(Problems to solve):
1/ Answer these questions from the article on the Puerto Rico crisis, one answer per line, marked as the questions are.
(a) On what date did local officials say publicly that the island was "destroyed"?
(b) On which television program did Carmen Yulín Cruz appear?
(c) According to Cruz, what does FEMA ask victims of Hurricane Maria to do before they receive supplies?
2/ For each statement, say whether it agrees with the article on the Puerto Rico crisis. Answer yes or no, and quote the deciding words.
(a) The Washington Post reported that Trump spent the previous weekend at his golf club.
(b) Luther Strange defeated Roy Moore.
(c) Hurricane Maria was the first massive storm to attack the island.
3/ Copy out the passage of the article on the Puerto Rico crisis starting with "On the Crisis" and going on through "attack the island.".

On the Crisis in Puerto Rico a ‘Sense of Urgency Didn’t Begin to Penetrate the White House Until Monday’

Every hour that goes by reveals, more and more, the dire emergency the people of Puerto Rico are experiencing, and just how poorly the Trump administration has and is handling this humanitarian crisis. As President Donald Trump one week ago Friday was attacking NFL quarterback Colin Kapernick at a campaign rally for Alabama’s Luther Strange, who would go on to lose to “Judge” Roy Moore, the U.S. territory was just regaining contact with the mainland U.S. after Hurricane Maria, the second massive storm to attack the island.

Trump would continue his attack on NFL players silently protesting police killings of often unarmed Black people for seven days, on Twitter and to the press, while the crisis in Puerto Rico was getting worse, not better.

In fact, just hours ago, The Washington Post reported that Trump spent last weekend at his golf club which “hurt the response to Maria.”

Even though local officials had said publicly as early as Sept. 20, the day of the storm, that the island was “destroyed,” the sense of urgency didn’t begin to penetrate the White House until Monday, when images of the utter destruction and desperation — and criticism of the administration’s response — began to appear on television, one senior administration official said.

Reports show the Trump administration had been repeatedly warned many times in the week before Hurricane Maria made landfall in Puerto Rico that this was a storm of historic proportions, yet they did little to nothing as the president focused on tweeting his demands the NFL fire players who, as he said, were disrespecting America.

One way to respect America, of course, is to protect its people. In fact, President Trump wrongly has stated many times that his number one job and responsibility is to protect the American people.

(For the record, the oath of office states the President’s job is to “preserve, protect and defend the Constitution,” which he also has not done.)

The mayor of San Juan has spent the past few days literally begging the federal government for help. Friday afternoon she gave up trying to be “politically correct,” as she said, and told the federal government at a press conference, “We are dying and you are killing us with the inefficiency.”

That mayor, Carmen Yulín Cruz, appeared on MSNBC’s “The Rachel Maddow Show” hours later, explaining in greater detail her anger and frustration. She said FEMA is asking the victims of Hurricane Maria to register online before they receive supplies, like food, water, and medicines. There is essentially no electricity in Puerto Rico, and therefore no internet.

(Information provided):
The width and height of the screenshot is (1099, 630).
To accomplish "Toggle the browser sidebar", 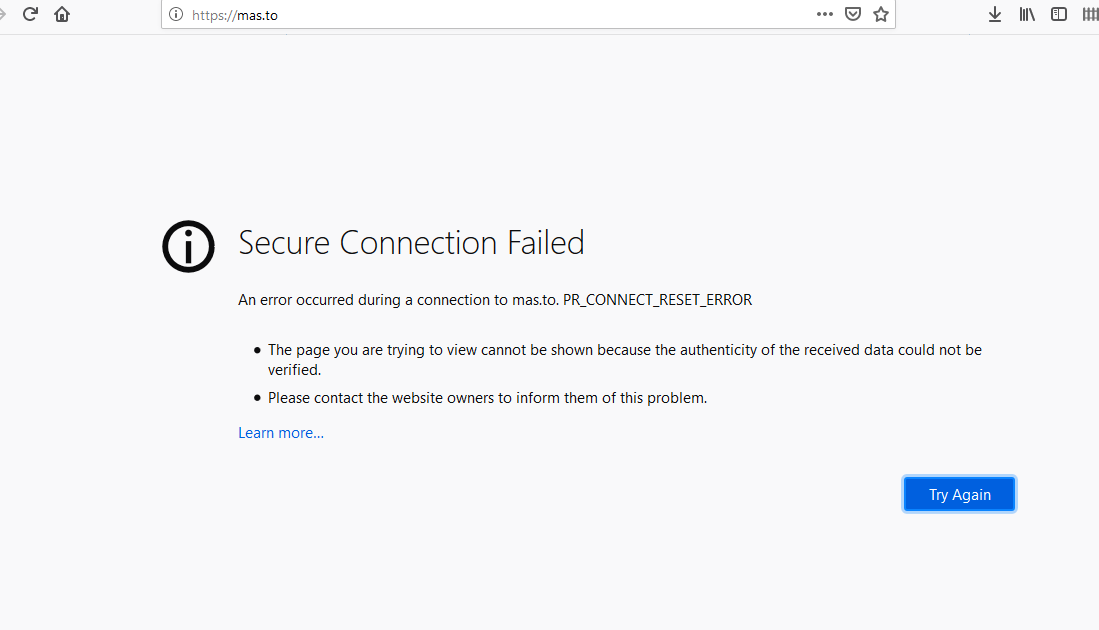I will tap(1059, 14).
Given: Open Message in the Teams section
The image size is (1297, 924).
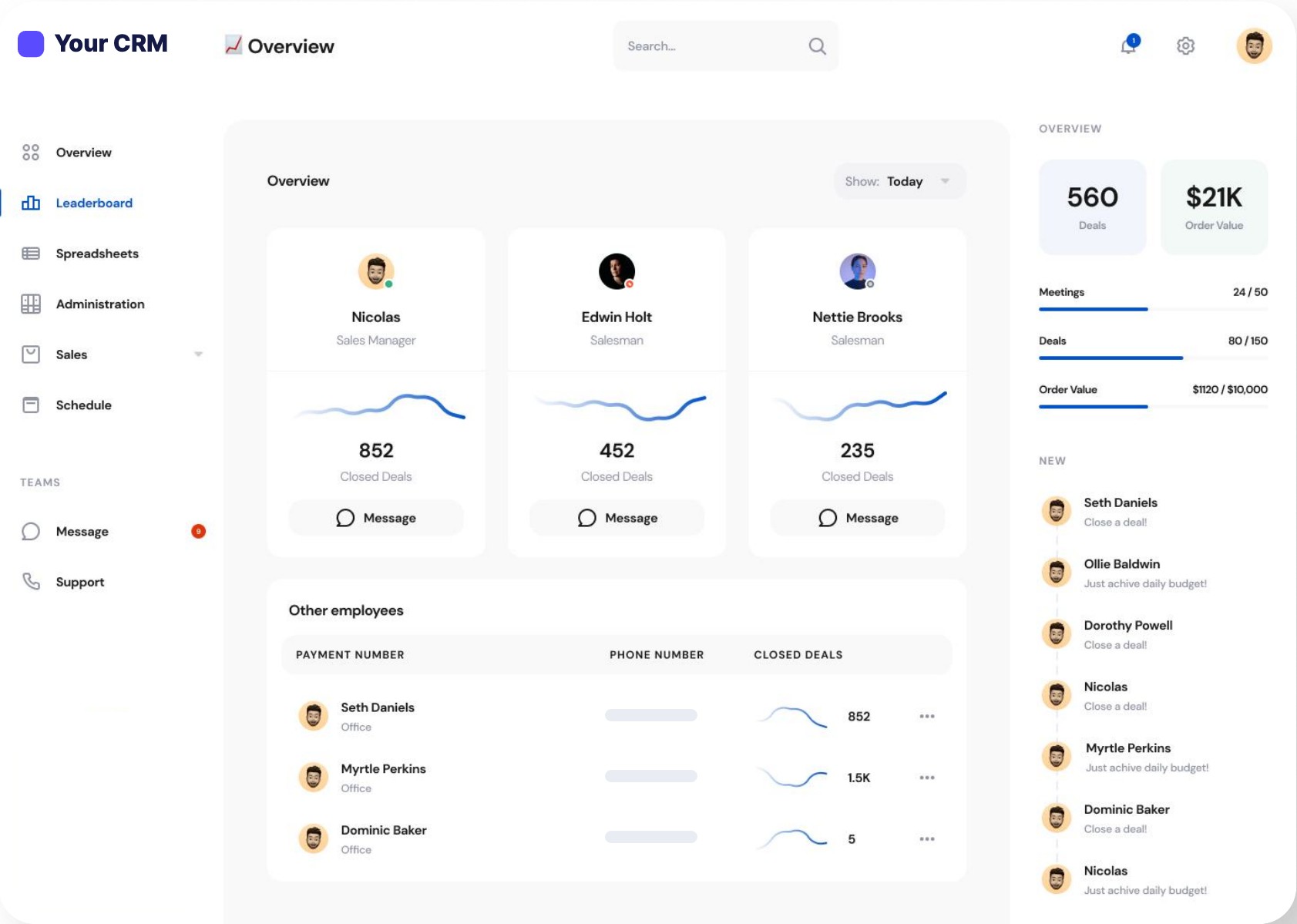Looking at the screenshot, I should pyautogui.click(x=82, y=532).
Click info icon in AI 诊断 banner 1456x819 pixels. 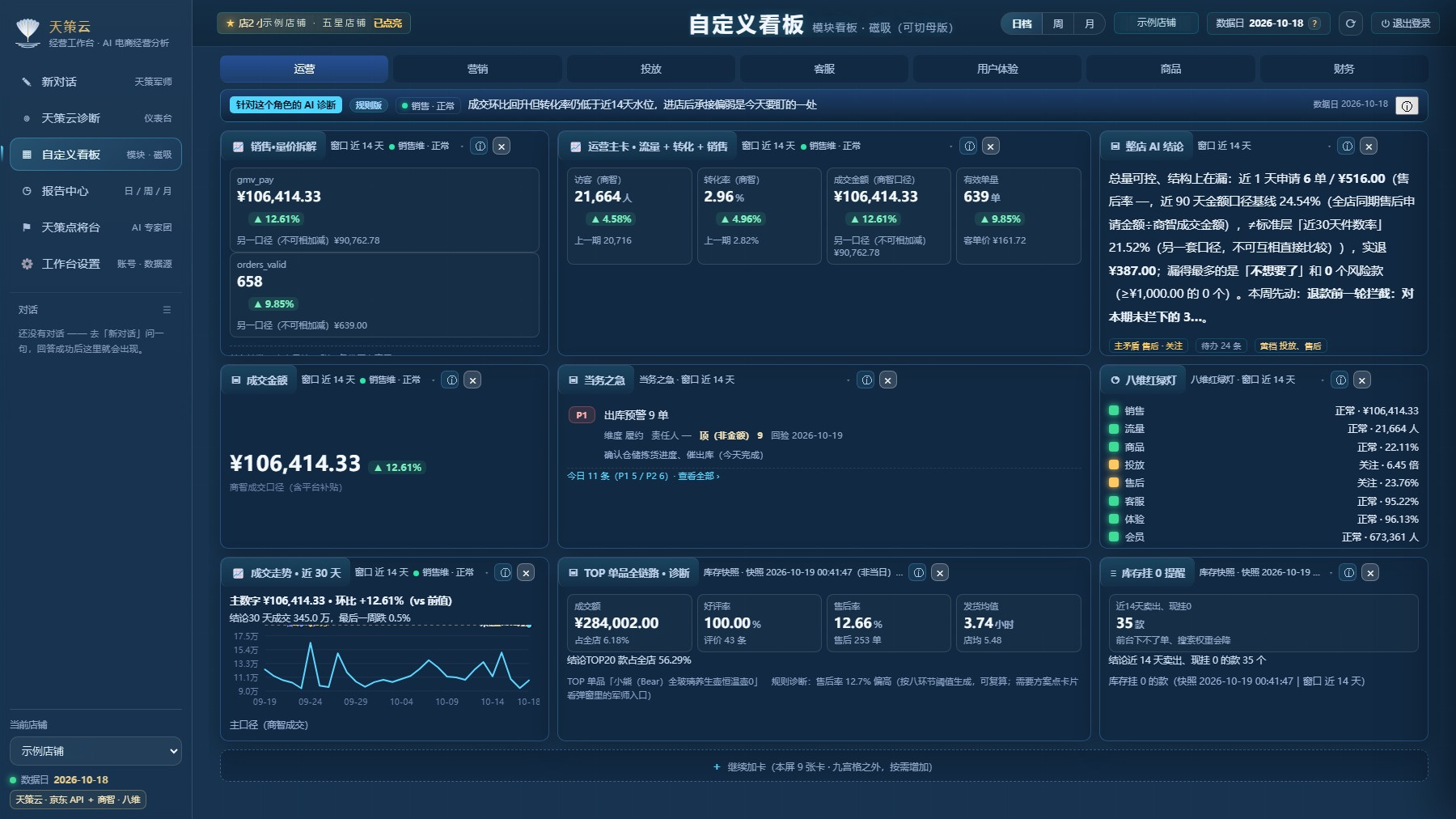1407,106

(Solutions to the exercise):
1/
(a) Sept. 20, the day of the storm.
(b) MSNBC's "The Rachel Maddow Show."
(c) Register online.

2/
(a) Yes: "The Washington Post reported that Trump spent last weekend at his golf club"
(b) No: "who would go on to lose to “Judge” Roy Moore"
(c) No: "the second massive storm to attack the island"

3/
On the Crisis in Puerto Rico a ‘Sense of Urgency Didn’t Begin to Penetrate the White House Until Monday’

Every hour that goes by reveals, more and more, the dire emergency the people of Puerto Rico are experiencing, and just how poorly the Trump administration has and is handling this humanitarian crisis. As President Donald Trump one week ago Friday was attacking NFL quarterback Colin Kapernick at a campaign rally for Alabama’s Luther Strange, who would go on to lose to “Judge” Roy Moore, the U.S. territory was just regaining contact with the mainland U.S. after Hurricane Maria, the second massive storm to attack the island.